Dr. George Coulter lays unique claim to knowing all seven Headmasters of the School, from its founder Dr. Gamage to Bill Taylor. Since 1928, he has lived in his family’s home along Coulter Avenue, the road that generations of boys have traveled to get from campus into the village of Pawling.
Coulter had always dreamed of attending the Pawling School, but by the time he reached 14, the School had just closed its doors. That was 1942.
“Sure I was disappointed. I had spent much of my youth up on campus. Raphael Shortlidge came on as Headmaster in 1935. His son, Johnny, and I were classmates at Pawling Elementary School, and I had great fun playing in the Shortlidges’ apartment on the first floor of Cluett. They had five kids and were pretty loose compared to Fritz Gamage and Dr. Gamage. Mrs. Shortlidge would host teas almost every afternoon for anyone to drop by. They ran two popular summer camps in New Hampshire which many Pawling boys attended.”
Although Coulter couldn’t attend the Pawling School, Dr. Gamage did help get him into college. “He made a phone call for me and found me a spot at Bard College. Dr. Gamage was a generous and loyal man.”
An icon himself, Dr. Coulter has a long history in Pawling. Coulter’s grandfather had served as treasurer of the Pawling School under both Gamages. His family helped establish the Pawling Savings Bank, and Coulter was the town’s dentist for more than 40 years. Several of Coulter’s cousins attended Trinity-Pawling.
Coulter reflected: “Dr. Gamage was a character – he could get blood out of a stone! His son, Fritz, had the unenviable job of following in his father’s path and had a rough time. Matt Dann scared the hell out of most people though I saw a different side. He could turn on the charm when needed.”

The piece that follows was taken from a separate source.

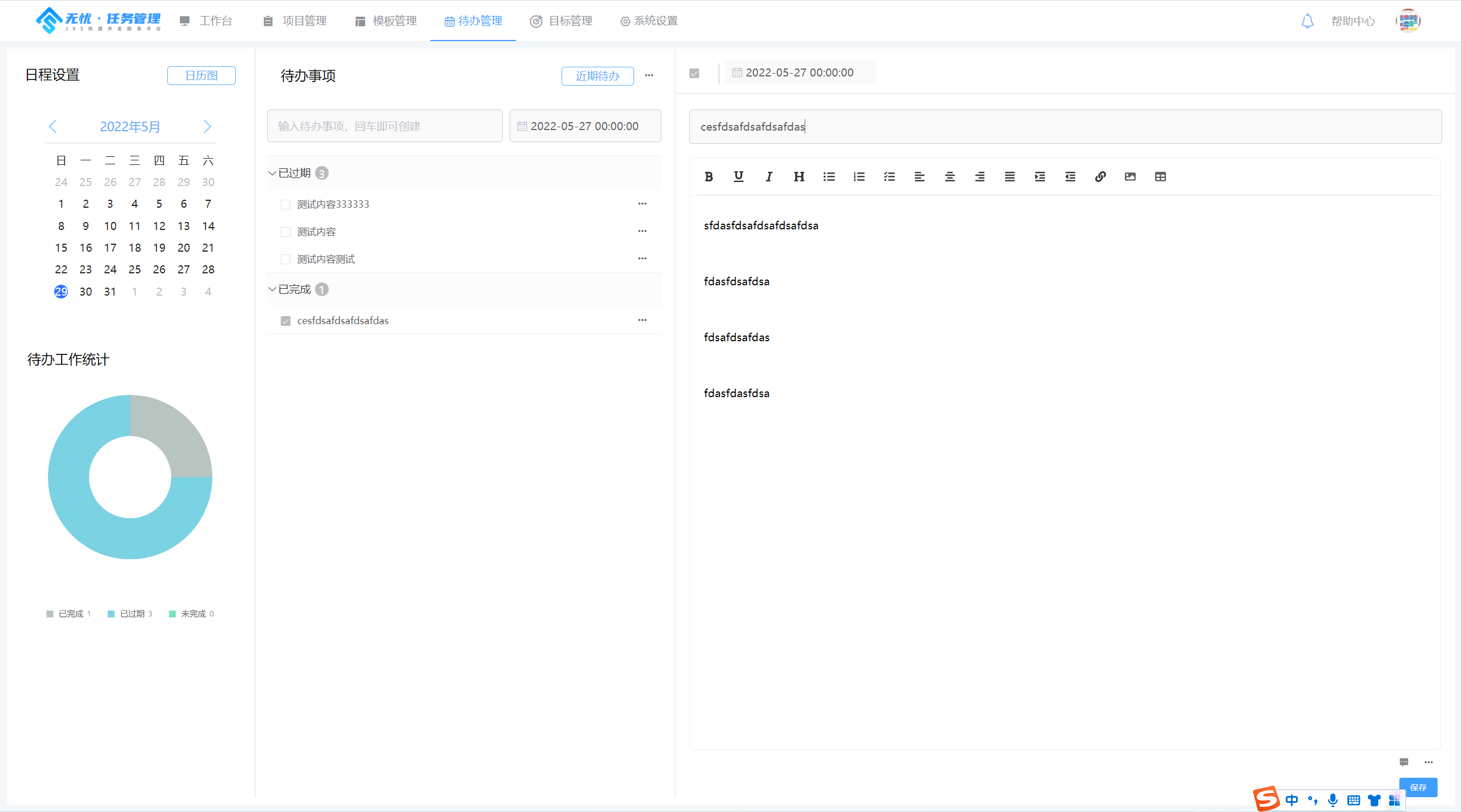Click the 已过期 legend color swatch
This screenshot has height=812, width=1461.
(111, 614)
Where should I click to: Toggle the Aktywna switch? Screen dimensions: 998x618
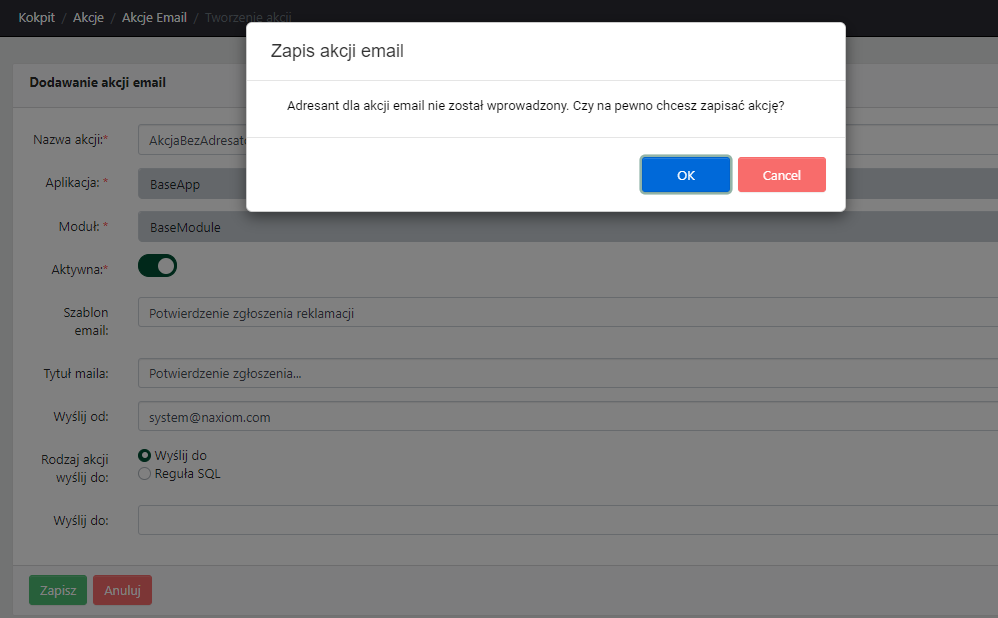(x=157, y=266)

“Phil and Holly Smith brought the School to new levels,” Coulter continued. “They really welcomed the public onto campus and improved town relations tremendously, with events like the Candlelight service, the Pawling Concert Series, and letting local teams use the hockey rink and soccer fields. Arch and Gay Smith continued those traditions and were involved in civic organizations. Their Christmas parties were a big hit with the town! And I knew Bill and Jennifer Taylor when they came to T-P as young teachers. It’s been great fun to watch the School evolve for 80 years.”
Trinity-Pawling is equally grateful for Dr. Coulter’s steadfast support of our faculty and boys over the decades.